Walter Smith III, nouveau Line Up !

Chèr public,

Jazz sur son 31 vous informe que pour raison de force majeure, le trompettiste Ambrose Akinmusire ne pourra être présent ce soir à l’Automne Club.

Walter Smith III initialement en quintet passe donc en quartet avec:

Walter Smith III, saxophone

Gerald Clayton, piano

Harish Raghavan, contrebasse

Justin Brown, batterie

De fait, le Conseil Général propose, à tous ceux qui le souhaitent, une possibilité de remboursement sur le lieu de concert (Automne Club, Cour du Conseil Général) ou par courrier selon les conditions suivantes:

- Ecrire au Point Info avant le 20 Novembre 2009 à l’adresse suivante

Adda 31, Point Info Jazz sur son 31

7, rue Jules Chalande 31000 Toulouse

- Faire une demande écrite et retourner le billet du concert

- Communiquer vos coordonnées postales

Pour toutes autres informations supplémentaires, vous pouvez également contacter le Point Info au 05 34 45 58 30.

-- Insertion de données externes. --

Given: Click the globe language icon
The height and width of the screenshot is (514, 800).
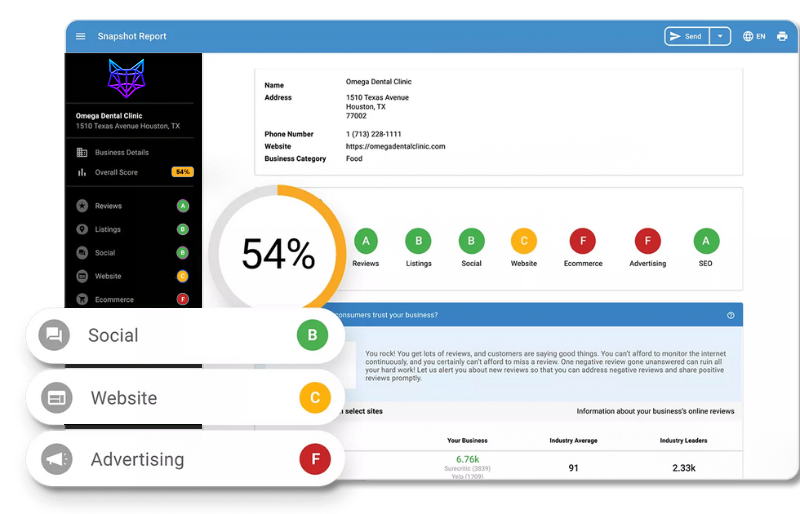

En vous remerciant par avance pour votre compréhension,

Musicalement votre,

Jazz sur son 31.

Mardi 20 octobre 2009

Journée Label Igloo / Samedi 24 Octobre

Dans le cadre de la journée consacrée au Label Igloo fondé par Daniel Léon également ingénieur du son au label et dirigé par Christine Jottard, une conférence se tiendra à 18h à l’Automne Club dans la cour du Conseil Général le 24 octobre prochain. S’ensuivront trois concerts dédiés à 3 artistes représentés par le lael Igloo avec Manuel Hermia 4tet, Pascal Mohy Trio qui invite Mélanie De Biasio et Steve Houben.

Pour une première présentation, vous trouvez ci-dessous une interview de Christine Jottard!

Remerciement: Jacques Prouvost.

Du 8 au 26 octobre, du côté de Toulouse a lieu le Festival sur son 31.Vous allez me dire que si je commence à parler de festivals qui se passent bien au-delà de nos petites frontières, je risque de ne plus du tout m’en sortir. Certes.Seulement voilà, là-bas, le samedi 24 octobre aura lieu une journée spéciale consacrée au label Igloo. (Oui, il y en a eu en Belgique aussi).

Comment a démarré l’aventure Igloo?

Daniel Sotiaux a d’abord créé un label dédié à la musique expérimentale, à la poésie sonore et à la musique électronique, avec des artistes tels que John Van Rymenant, Jacques Bekaert, etc… Parallèlement à cela, à la même époque, des musiciens de jazz qui s’étaient regroupés au sein de l’association «Les Lundis d’Hortense» ont créé leur label: LDH. Nous avons décidé, après avoir publié chacun quelques albums de regrouper nos forces.

L’optique était de promouvoir les musiciens belges, de pouvoir les enregistrer plus facilement mais surtout d’être plus performant dans la distribution?

Oui, soutenir les jeunes musiciens belges a toujours été une constante chez nous, dès le début. Nous mettons à disposition des jazzmen une structure plus solide. On leur facilite l’enregistrement, mais aussi la production, le suivi, le travail administratif et graphique… Et bien sûr, la distribution au-delà de la Belgique. Cela s’est fait assez rapidement avec la France qui est un marché important pour nous. Le Japon s’est vite développé aussi.

Quel a été le premier disque enregistré sous le label Igloo?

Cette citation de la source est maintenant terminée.